Expérimentez avec la visualisation ci-dessus. Que se passe-t-il lorsque le nombre de couches augmente ? Lorsque le nombre de neurones augmente ? Comment pouvez-vous interpréter ces résultats du point de vue de la capacité du modèle, du sur-apprentissage et du sous-apprentissage ?

Question

Générez d’autres découpages apprentissage/test en réexécutant la fonction train_test_split avec une autre valeur de graine aléatoire (random_state=). Examinez la variabilité des résultats lorsque ce découpage change. Dans quel cas elle est plus forte ?

Pour aller plus loin

Reprenez la deuxième partie du TP sur le problème de discrimination à l’aide d’un modèle linéaire (AFD) et d’un modèle non-linéaire (PMC) mais en changeant le jeu de données.
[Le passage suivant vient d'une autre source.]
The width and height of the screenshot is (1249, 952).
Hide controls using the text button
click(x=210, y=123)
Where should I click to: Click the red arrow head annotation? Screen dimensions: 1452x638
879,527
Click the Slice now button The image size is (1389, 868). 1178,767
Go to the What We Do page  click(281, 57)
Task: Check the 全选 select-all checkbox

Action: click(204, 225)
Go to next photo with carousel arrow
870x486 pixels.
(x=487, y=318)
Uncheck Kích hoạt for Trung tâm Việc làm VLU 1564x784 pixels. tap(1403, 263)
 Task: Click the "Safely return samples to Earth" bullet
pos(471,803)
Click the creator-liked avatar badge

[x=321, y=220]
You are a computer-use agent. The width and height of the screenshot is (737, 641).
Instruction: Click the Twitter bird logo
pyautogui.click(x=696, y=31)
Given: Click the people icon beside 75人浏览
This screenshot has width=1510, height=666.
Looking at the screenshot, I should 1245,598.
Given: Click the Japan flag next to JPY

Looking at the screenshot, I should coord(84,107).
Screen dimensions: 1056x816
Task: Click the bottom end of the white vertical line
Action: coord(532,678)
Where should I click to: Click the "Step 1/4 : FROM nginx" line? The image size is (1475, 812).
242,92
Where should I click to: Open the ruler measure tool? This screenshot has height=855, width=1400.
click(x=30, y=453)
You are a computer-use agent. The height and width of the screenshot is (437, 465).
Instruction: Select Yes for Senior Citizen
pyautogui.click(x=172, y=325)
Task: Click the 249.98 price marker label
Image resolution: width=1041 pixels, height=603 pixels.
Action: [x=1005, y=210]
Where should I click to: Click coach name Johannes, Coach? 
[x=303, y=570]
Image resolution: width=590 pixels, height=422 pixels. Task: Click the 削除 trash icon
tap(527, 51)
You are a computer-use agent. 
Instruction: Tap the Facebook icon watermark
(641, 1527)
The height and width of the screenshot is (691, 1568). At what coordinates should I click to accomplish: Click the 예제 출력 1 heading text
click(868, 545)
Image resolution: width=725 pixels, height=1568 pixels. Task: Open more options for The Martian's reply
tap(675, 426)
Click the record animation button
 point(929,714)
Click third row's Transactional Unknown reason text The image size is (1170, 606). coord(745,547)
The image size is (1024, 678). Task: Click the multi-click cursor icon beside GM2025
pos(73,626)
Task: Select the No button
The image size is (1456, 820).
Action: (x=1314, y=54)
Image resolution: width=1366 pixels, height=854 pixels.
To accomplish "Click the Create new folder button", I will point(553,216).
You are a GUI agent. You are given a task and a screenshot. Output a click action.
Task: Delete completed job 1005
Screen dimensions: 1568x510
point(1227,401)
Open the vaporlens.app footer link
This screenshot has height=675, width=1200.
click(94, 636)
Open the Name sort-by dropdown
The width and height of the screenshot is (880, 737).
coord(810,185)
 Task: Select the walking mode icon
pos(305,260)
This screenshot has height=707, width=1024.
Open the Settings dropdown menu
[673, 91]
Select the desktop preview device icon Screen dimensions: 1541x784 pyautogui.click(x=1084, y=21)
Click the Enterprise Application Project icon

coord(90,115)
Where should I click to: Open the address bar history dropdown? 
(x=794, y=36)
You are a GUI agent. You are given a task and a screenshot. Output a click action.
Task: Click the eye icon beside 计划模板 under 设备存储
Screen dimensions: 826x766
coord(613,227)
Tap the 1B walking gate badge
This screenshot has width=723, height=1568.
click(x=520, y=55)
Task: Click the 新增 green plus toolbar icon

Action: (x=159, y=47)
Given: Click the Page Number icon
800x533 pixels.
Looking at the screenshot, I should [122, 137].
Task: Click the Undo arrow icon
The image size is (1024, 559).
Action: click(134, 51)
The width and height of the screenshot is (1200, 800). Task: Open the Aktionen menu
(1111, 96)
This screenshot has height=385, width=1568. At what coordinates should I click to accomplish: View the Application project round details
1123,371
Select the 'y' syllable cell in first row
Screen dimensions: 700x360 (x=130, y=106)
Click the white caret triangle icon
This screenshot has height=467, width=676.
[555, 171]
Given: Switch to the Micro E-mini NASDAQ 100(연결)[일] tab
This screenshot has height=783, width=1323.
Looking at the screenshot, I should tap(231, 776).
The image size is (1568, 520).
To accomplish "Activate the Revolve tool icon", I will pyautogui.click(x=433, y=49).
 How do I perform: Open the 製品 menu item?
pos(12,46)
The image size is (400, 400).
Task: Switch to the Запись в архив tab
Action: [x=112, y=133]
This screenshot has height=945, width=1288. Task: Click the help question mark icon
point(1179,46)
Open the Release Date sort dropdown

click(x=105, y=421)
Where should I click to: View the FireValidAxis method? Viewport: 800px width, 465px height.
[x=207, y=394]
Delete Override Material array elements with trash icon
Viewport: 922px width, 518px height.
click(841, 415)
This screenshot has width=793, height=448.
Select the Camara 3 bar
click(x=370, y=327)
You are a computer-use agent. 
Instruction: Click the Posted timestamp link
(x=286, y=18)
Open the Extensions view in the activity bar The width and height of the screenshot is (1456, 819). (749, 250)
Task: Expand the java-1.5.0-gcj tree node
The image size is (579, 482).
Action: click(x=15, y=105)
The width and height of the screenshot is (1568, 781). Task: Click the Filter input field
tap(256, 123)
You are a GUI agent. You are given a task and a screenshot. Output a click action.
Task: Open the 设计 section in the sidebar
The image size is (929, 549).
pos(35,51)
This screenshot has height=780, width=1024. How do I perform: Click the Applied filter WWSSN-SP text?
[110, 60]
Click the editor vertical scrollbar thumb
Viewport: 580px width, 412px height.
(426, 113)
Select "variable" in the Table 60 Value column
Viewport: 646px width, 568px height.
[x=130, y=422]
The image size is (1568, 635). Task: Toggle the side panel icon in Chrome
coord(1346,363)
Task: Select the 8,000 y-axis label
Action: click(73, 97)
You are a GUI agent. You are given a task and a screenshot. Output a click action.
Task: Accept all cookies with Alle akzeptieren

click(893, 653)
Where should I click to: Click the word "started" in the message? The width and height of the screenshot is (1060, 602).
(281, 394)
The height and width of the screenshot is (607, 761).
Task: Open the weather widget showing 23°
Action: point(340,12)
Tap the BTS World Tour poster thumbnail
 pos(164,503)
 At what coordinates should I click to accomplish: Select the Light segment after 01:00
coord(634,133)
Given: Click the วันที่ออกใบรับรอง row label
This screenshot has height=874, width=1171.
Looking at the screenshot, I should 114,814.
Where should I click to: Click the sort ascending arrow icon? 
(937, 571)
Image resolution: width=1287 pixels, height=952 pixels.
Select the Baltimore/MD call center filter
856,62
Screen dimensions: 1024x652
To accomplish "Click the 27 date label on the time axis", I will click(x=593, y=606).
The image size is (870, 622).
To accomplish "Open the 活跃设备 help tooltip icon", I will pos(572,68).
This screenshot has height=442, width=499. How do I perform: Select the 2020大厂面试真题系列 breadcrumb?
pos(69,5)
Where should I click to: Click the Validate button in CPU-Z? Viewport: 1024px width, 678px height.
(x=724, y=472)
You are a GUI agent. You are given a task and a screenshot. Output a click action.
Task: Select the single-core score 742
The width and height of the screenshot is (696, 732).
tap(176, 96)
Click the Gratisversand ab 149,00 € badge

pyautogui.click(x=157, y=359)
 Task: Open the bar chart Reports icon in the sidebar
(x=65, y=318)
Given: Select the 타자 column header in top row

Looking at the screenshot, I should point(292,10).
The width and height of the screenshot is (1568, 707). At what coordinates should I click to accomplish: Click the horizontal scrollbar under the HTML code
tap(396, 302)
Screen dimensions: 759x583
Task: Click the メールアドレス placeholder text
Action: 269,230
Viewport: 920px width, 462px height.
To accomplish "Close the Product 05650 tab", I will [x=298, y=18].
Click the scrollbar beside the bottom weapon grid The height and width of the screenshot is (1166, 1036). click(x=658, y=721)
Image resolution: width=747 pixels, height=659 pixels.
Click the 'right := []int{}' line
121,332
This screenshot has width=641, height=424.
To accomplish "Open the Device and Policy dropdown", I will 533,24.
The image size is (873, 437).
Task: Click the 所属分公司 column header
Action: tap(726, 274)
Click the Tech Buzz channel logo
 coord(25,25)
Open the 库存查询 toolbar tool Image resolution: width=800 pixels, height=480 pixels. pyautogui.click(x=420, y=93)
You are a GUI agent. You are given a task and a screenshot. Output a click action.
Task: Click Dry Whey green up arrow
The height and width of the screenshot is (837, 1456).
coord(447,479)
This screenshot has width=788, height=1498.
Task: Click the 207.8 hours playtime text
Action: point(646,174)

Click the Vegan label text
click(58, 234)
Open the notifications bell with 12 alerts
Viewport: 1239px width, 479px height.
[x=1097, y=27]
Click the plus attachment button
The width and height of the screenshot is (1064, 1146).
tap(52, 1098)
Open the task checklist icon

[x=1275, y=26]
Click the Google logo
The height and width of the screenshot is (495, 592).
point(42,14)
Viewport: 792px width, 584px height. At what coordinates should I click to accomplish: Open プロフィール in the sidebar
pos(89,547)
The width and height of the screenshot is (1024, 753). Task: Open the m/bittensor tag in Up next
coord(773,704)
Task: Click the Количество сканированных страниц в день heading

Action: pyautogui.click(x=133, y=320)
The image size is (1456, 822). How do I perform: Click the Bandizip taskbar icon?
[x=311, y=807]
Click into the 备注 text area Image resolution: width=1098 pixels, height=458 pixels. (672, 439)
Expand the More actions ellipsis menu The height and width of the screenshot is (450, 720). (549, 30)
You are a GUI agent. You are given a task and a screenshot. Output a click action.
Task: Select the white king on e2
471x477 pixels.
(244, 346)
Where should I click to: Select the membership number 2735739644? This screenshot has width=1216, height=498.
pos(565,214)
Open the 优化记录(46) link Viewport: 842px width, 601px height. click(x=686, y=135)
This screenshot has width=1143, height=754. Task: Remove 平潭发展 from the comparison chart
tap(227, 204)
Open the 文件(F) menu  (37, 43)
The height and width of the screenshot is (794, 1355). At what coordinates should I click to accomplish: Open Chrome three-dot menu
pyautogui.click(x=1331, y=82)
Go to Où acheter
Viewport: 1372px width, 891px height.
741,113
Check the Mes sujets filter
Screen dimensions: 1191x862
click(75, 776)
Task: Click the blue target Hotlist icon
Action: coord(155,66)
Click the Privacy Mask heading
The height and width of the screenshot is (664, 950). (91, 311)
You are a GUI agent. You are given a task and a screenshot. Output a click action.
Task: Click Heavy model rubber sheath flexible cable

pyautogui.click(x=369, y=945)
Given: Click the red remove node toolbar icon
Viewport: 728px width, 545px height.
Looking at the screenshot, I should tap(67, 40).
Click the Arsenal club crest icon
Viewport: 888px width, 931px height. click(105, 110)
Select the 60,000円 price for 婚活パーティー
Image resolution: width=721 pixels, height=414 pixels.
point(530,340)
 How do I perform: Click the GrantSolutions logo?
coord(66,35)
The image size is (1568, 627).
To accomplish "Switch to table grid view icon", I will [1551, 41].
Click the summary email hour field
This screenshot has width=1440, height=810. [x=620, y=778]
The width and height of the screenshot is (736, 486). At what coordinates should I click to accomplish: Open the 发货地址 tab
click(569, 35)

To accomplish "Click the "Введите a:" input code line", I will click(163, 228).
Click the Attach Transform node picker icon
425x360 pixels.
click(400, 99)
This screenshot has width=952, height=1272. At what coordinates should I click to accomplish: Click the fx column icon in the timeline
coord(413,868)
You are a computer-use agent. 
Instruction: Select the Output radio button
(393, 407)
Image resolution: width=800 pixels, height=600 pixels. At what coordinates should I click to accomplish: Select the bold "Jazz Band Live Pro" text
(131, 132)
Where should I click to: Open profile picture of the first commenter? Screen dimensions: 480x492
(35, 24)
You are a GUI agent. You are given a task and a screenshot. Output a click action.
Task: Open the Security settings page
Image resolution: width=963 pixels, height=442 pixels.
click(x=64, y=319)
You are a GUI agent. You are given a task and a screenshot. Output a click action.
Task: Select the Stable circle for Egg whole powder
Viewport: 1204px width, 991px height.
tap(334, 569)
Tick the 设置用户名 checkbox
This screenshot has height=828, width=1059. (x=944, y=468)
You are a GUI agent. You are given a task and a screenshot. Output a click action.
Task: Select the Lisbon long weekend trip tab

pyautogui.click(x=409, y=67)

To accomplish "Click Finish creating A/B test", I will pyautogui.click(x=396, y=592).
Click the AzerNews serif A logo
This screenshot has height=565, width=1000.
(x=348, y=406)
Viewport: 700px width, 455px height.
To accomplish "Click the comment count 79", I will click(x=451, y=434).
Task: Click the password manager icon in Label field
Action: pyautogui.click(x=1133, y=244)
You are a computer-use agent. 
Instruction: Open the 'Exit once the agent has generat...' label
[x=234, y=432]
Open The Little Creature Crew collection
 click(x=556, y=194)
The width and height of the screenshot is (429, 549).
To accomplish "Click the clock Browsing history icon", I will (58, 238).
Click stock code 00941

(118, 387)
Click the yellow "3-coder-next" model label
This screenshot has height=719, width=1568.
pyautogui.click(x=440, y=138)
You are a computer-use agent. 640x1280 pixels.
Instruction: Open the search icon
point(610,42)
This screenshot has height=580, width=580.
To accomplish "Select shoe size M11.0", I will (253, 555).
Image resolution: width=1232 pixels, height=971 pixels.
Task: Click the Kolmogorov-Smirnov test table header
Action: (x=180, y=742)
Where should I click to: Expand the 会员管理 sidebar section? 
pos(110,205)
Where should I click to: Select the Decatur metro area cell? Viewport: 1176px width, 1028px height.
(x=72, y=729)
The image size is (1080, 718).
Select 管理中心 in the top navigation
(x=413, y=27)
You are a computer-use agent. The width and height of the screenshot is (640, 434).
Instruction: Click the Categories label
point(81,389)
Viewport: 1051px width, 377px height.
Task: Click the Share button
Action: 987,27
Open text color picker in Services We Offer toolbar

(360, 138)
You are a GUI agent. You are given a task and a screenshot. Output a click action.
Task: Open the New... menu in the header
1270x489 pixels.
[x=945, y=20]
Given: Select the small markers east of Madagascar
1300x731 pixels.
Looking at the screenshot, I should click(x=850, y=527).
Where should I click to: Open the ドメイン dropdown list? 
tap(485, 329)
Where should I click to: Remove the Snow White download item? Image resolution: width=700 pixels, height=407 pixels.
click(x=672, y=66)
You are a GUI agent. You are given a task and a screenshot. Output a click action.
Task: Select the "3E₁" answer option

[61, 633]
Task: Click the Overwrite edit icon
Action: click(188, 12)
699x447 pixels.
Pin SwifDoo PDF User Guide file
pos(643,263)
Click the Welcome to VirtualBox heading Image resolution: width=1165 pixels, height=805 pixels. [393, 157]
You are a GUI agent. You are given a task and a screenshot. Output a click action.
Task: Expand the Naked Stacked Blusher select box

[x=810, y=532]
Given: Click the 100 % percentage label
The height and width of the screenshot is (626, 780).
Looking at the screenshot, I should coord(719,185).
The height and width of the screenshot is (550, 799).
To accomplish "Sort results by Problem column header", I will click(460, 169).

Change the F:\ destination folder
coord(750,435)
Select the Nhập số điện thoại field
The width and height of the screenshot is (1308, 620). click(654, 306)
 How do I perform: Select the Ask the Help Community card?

Vous pouvez modifier la variable dataset par "wine" ou "iris" pour utiliser respectivement le Wine Dateset ou les Iris de Fisher.

Le jeu de données Wine Dataset est une collection de 178 vins italiens répartis en 3 catégories, chacune correspondant à un vignoble différent. Treize mesures physico-chimiques sont disponibles mais dans ce TP nous n’utilisons que les deux premières (taux d’alcool et la couleur du vin). Plus de détails ici.

Les Iris de Fisher est un jeu de données célèbre en classification automatique. Il comporte 150 échantillons répartis en trois classes de fleurs (Iris Setosa, Iris Versicolour et Iris Virginica). Pour chaque plante, quatre caractéristiques végétales ont été mesurés : longueur sépale, largeur sépale, longueur de pétale, largeur de pétale. Dans ce TP nous n’utilisons que la longueur et la largeur sépale. Plus d’informations sur Iris ici.